- The Washington Times - Sunday, February 22, 2009

Lent, the period of fasting and abstinence begins Wednesday, so I thought I’d see what the new trends are out there on this ancient church season.

I found two books on the “Daniel fast,” a vegetarian diet requested by the biblical character Daniel in the sixth century B.C. when he was a Jewish teenager growing up in Nebuchadnezzar’s pagan court. He and his three fellow exiles in Babylon, unhappy with the non-kosher cuisine first offered them, managed to talk their way into a healthier diet after a 10-day experiment eating solely vegetables and water.
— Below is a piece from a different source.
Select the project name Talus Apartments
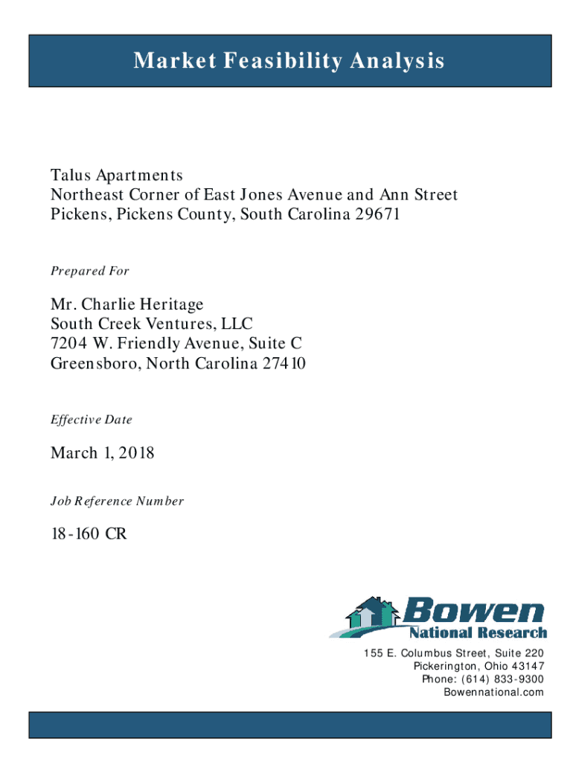pos(116,176)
Daniel went on to become the equivalent of a prime minister, but he continued to fast. His encounters with archangels have encouraged believers that prayer combined with fasting moves the hands of God. That is the idea behind the best-known work on the topic, British-born scholar Derek Prince’s 1973 book, “Changing History Through Prayer and Fasting.”

In addition, there are cookbooks for fasting.

“The Daniel’s Fast Cookbook,” written by mother-daughter team Lynda Anderson and Grace Bass, came into being after Grace, the daughter, underwent a 21-day, water-only fast in the mid-1990s while begging God to save her marriage.

Her husband, Patrick, became a born-again Christian within a month. She also lost 50 pounds. The couple now live in Tempe, Ariz., where he pastors a nondenominational church.

“It’s a very powerful tool,” she says of fasting. “There is no more powerful catalyst into a deeper walk with God.”

Aided by her mother, a gourmet cook, Grace began to develop recipes — using only whole grains, water, vegetables and fruits — for people, such as diabetics, who want to go on multiday fasts but cannot subsist on merely water. Others had families who rebelled at nonstop vegetarian fare in place of their prepackaged pizzas.

Still others could not figure out how to cook enough meals for such a project.

“Many people were quitting their commitment to the fast,” she said. “I really had a burden to help them.”

In her research, she looked everywhere for resources but found little. Some of the vegan books she located used fermented products such as vinegar and wine. Daniel abstained from wine, and she decided to avoid anything with yeast.

There is a huge counterculture of Christians interested in fasting. There are the lions of the discipline, such as the late Campus Crusade founder Bill Bright, who started yearly 40-day juice-only fasts in 1994 to pray for worldwide revival.

He was so enthused about the practice, he recommended every pastor, seminarian or youth leader do at least one 40-day fast at some point in their lives.

“I wasn’t even hungry for the 40 days,” he told an Assembly of God publication in 2001.

And there’s Jentezen Franklin, a Gainesville, Ga., pastor who leads his church in a 21-day “corporate fast” every January. His Web site lists “types of fasts,” “fasting contract,” “fasting blog,” “fasting basics” and “fasting resources.”

Then there are the cowards of the discipline, such as yours truly — I have hated every moment of any fast I’ve taken part in. So, Grace Bass’ approach is to provide a type of fast that is attainable for the faint of heart.

“If you humble yourself, pray and seek God with all your heart,” she told me, “He will respond.”